Washed up, washed out, down on his luck Bobby (Les Dennis), once lauded on primetime television as part of double-act ‘Chalk and Cheese’ is now banished to the pantomime circuit (following an offensive ‘joke’ years ago) and supping cans on his settee watching his son take the plaudits on the same medium: like a moth he is drawn to the flame of fame transfixed in a hypnoidal trance down memory lane. Sepia memories and faded dreams.
The excellent set and props all tell stories of their own, each item expertly representing temporal and generational differences: Bobby’s sitting room is laden with memorabilia to ‘golden times’, a set of golf clubs and indoor putting green a metaphor for the halcyon days of TV ‘funnymen’ hitting birdies that are now albatrosses. The grandfather clock’s ‘tick-tock’ fills the silences signifying not only the passing of time, but, also the hands that deal the cards. The golliwog biscuit jar is a stark reminder of how skin colour used to be seen so blithely, perceptions handed down from elders.

Ever since Ricky Gervais’s ‘Extras’ when Les Dennis brilliantly took the mickey out of his ‘representation’ and reminded people of his propensity for quips and cracks he has gone from strength to strength. Here he demonstrates his chops as a funny straight man in a tale that mirrors his own time out of the limelight at the mercy of a salacious media.

Bobby’s son Mark (Blake Harrison) is a ‘modern’ comedian, commanding television audiences of 4 million with an act redolent of what Stewart Lee would call ‘The Russells’ (c.cf Brand/Kane/Howard) frenetic pacing, kinetic stage movement, a scattergun stream of supposed consciousness full of ‘everyday observations’ such as ‘queuing … tea consumption … men’s incapability to negotiate duvet covers …’ so far so ‘Live at the Apollo’.

Happily engaged to expectant mixed-race BBC comedy producer Jenna (Tala Gouveia) and the epitome of P.C. World, he inexplicably becomes embroiled in an altercation with a night fisherman at the ‘end of the pier’ resulting in a prejudiced tirade that is filmed and on the verge of going viral thereby scuppering everything he has.

The sins of the father repeated brings the pair together bringing out the repercussions of the joke from Chalk and Cheese (Mark’s bullying experiences at the fists of an Asian schoolkid) revealing the distance of their relationship yet cementing it at the same time. Mark’s act is revealed to be all show and tell, a rehearsed ‘performance’ riddled with contradictions and vacuity, as his father chides him ‘You’re a tourist, a voyeur’.
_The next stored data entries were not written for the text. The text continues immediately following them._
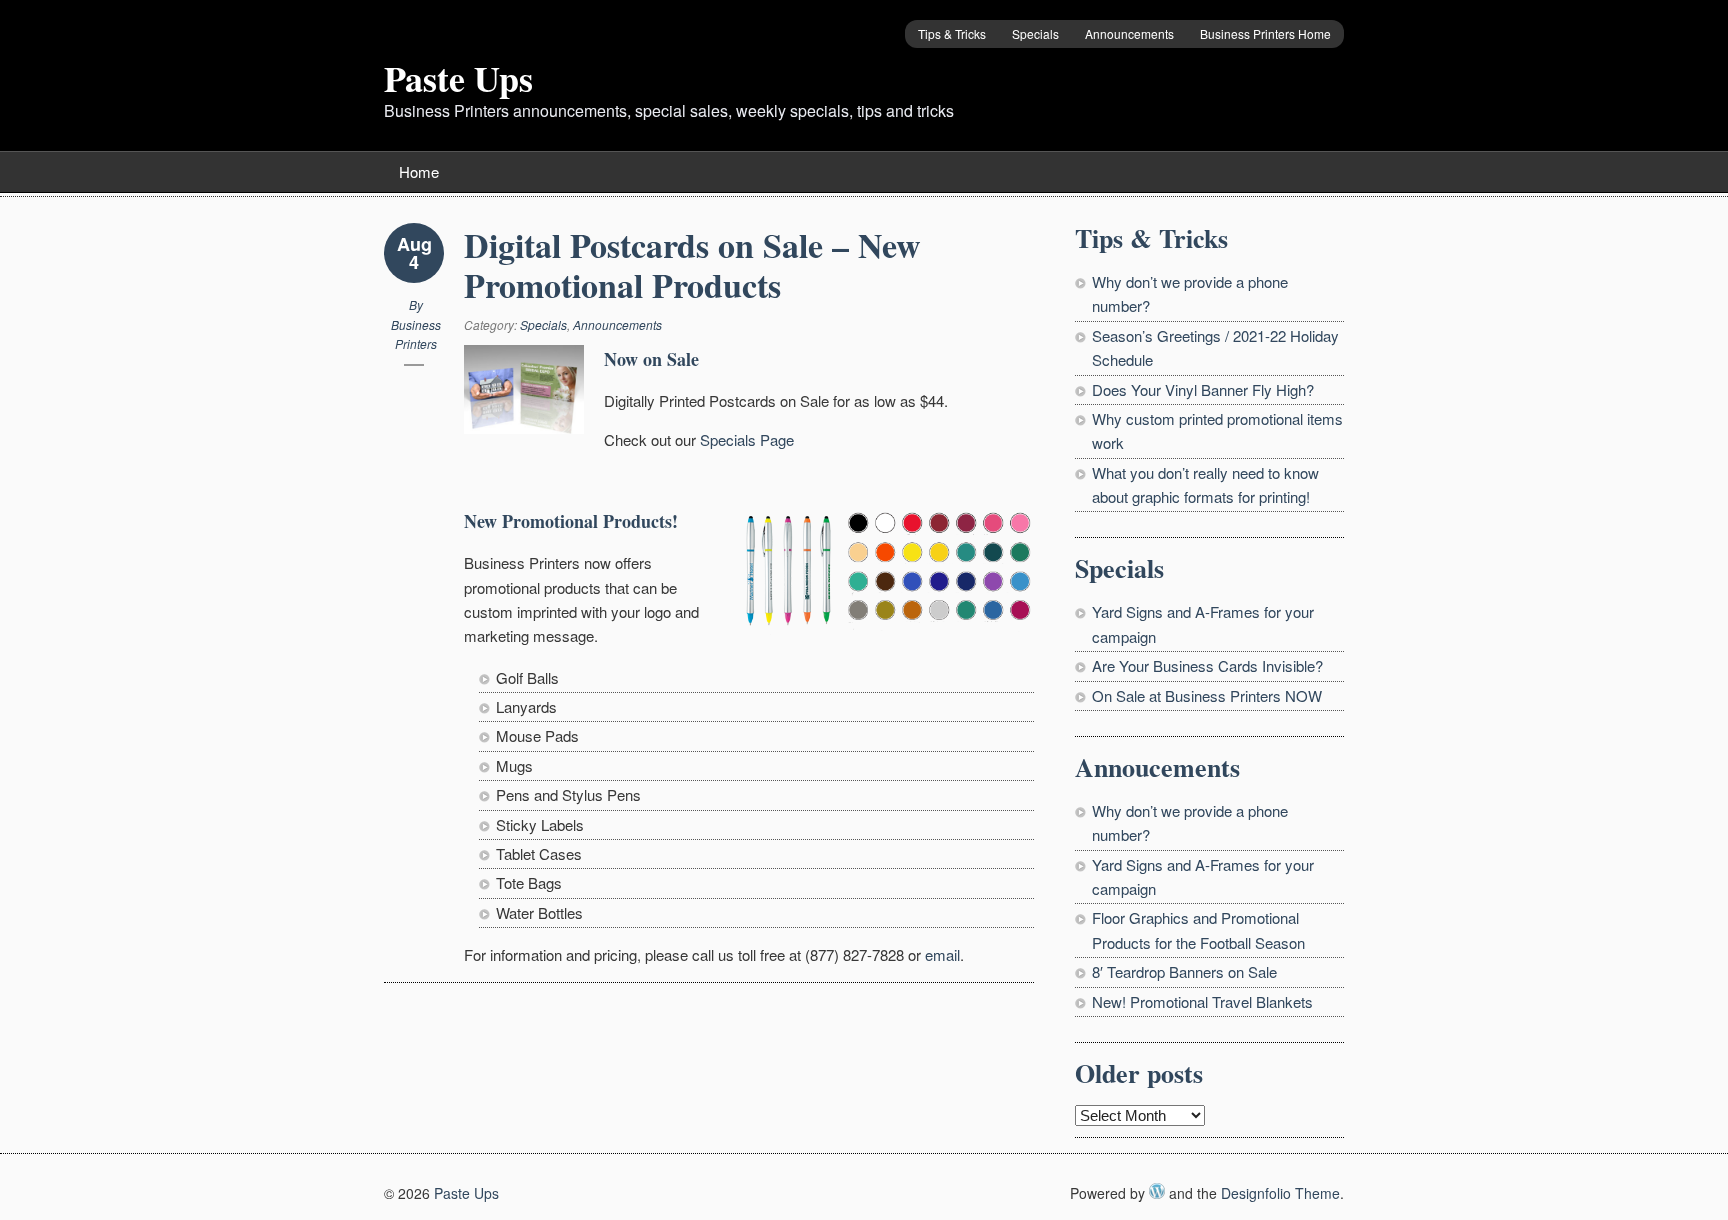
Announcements (1129, 33)
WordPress (1157, 1191)
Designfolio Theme (1280, 1193)
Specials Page (747, 439)
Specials (1035, 33)
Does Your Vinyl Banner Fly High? (1203, 389)
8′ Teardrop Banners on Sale (1184, 971)
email (942, 954)
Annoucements (1157, 767)
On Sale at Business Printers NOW (1207, 695)
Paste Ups (458, 78)
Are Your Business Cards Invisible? (1207, 665)
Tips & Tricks (952, 33)
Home (419, 171)
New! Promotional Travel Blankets (1202, 1001)
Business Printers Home (1265, 33)
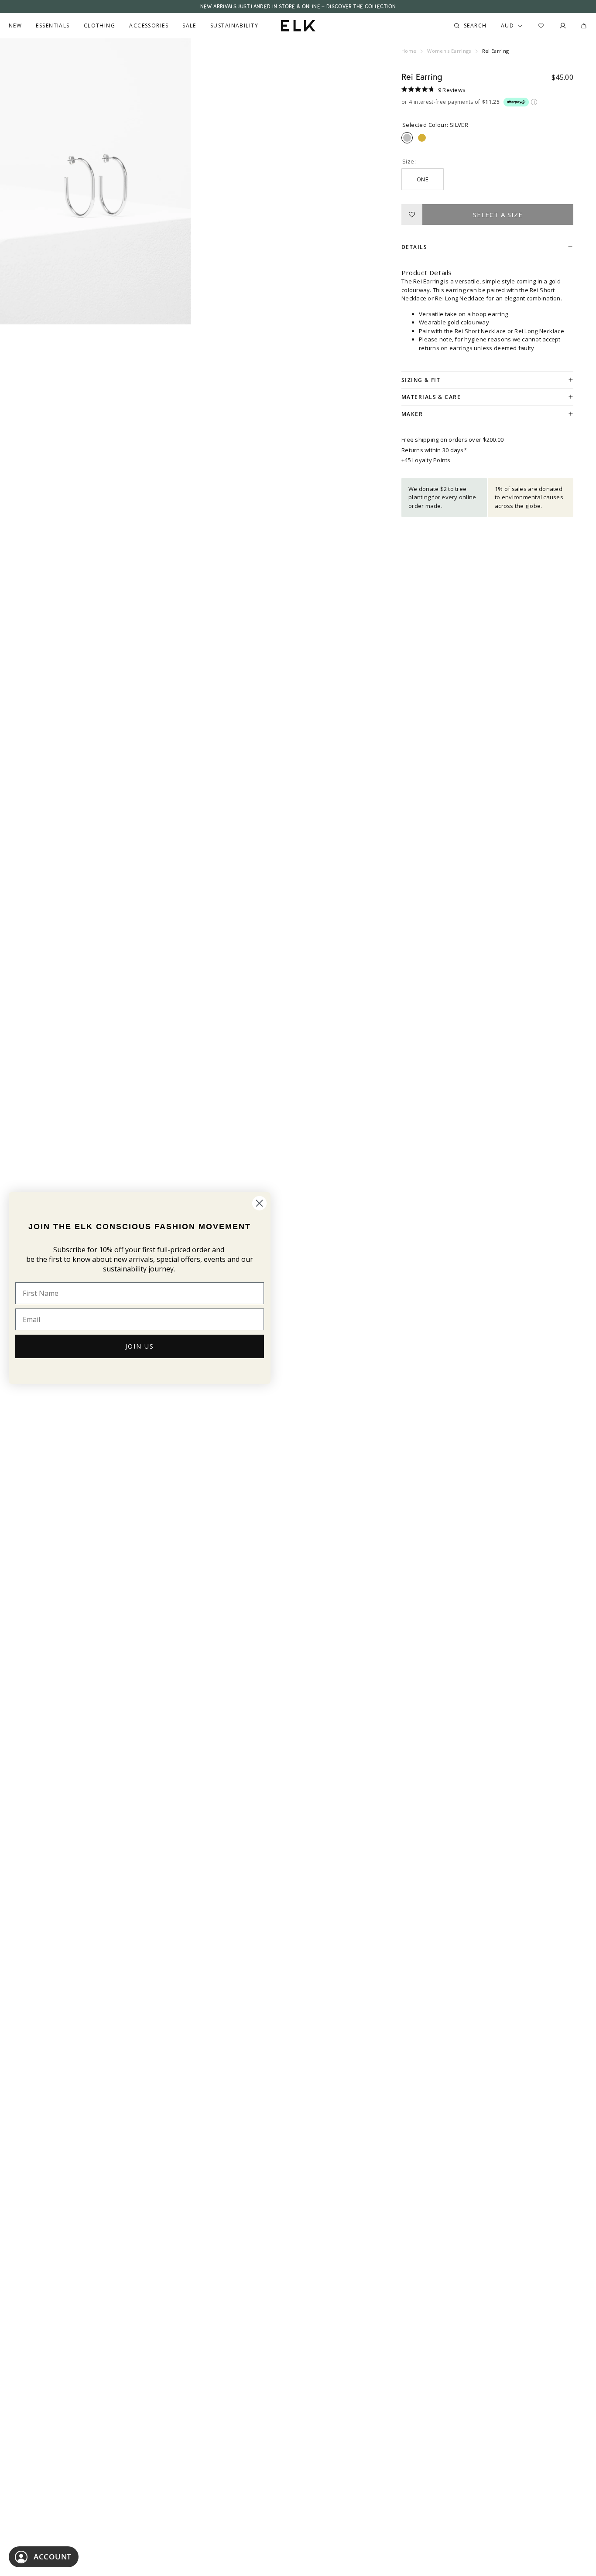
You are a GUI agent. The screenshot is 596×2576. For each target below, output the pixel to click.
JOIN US (139, 1346)
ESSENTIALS (52, 26)
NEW (15, 26)
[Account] (562, 25)
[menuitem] (15, 26)
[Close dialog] (259, 1203)
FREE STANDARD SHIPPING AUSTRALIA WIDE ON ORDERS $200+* (298, 6)
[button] (433, 89)
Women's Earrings (449, 51)
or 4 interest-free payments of (450, 102)
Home (408, 51)
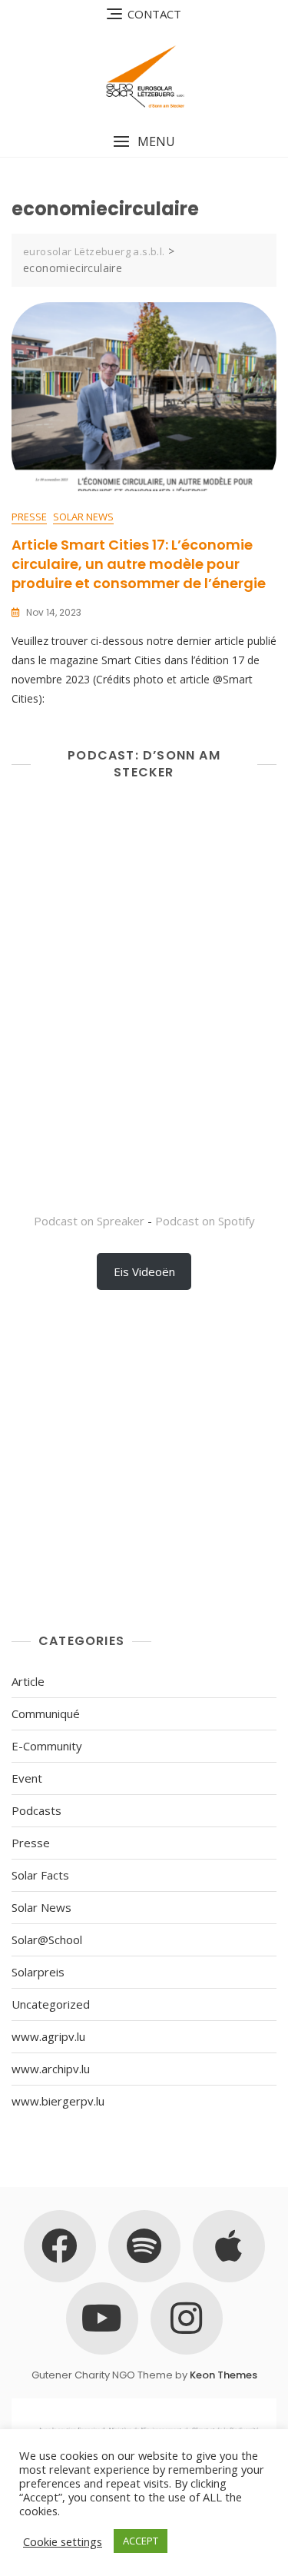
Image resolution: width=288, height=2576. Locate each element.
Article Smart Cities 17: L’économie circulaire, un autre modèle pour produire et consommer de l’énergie (139, 564)
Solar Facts (40, 1875)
Act II sees the fisherman, Mohammed (Nitin Ganatra) steal the show and the spotlight, in the process skewering the role of joke-telling and how not to confuse the message with the man. By blackmailing Mark into giving him a slot on the show he proceeds to dazzle the audience with a litany of ‘Muslim’ jokes (‘My Sharia Law’ sang to the tune of Stevie Wonder’s ‘My Cherie Amour’) and stereotype debunking (‘Hoover is a brand, not a vacuum cleaner’), how Smurfs’ blueness signifies ‘other’ and deftly shows that having a fishing permit denotes ‘membership’. Mohammed then deconstructs the British imperial myth surrounding ‘hero’ Winston Churchill in a polemic that horrifically reminds us of his complicity in the massacring of 3 million Indians (‘half a holocaust’). No laughing matter.

This biting black (and blue) satire articulates the nature of jokes in today’s world, illustrating how the rapacity and ferocity of an aside or throwaway gag can spread like a tidal wave causing irrevocable damage to both teller and targets. Conversely the play outlines the ‘double-think’ that exists today, where the fear of thinking and/or saying what you really believe causes cognitive dissonance, seeing offence where there is none. The dialogue is punchy, witty, arch, and scabrous and veers consistently from pathos to bathos.

It also examines the changing in societal attitudes by deploying intelligent humour, both challenges and defends the notion of ‘working class’ values and beliefs and questions the veracity of ‘alternative’ comedy (‘Back then comedy didn’t have to be about something, it was just funny’) and whether a joke is ever just a joke. At the heart of all comedy lies power relations.

The production lampoons the role of ‘diversity’ boards, arguing that tokenism still dominates, where applicability supplants ability and nods to the redemption-vision of outcasts, those programmes where an entertainment leper is followed round by a camera crew and filmed being contrite and embarrassed. The overall message is ‘he who lives by the sword dies by the sword’. In Mark’s case, by falling on it.

In these times of blurred perceptions where identity is a tool used to discriminate and divide, when being ‘British’ means many things to different people surrounded by political posturing performed by real panto villains, Danny Robins’s outstanding play augmented by four stellar performances is a winning tonic.
‘End of the Pier’ is at the Park Theatre, London, N4 until 1th August.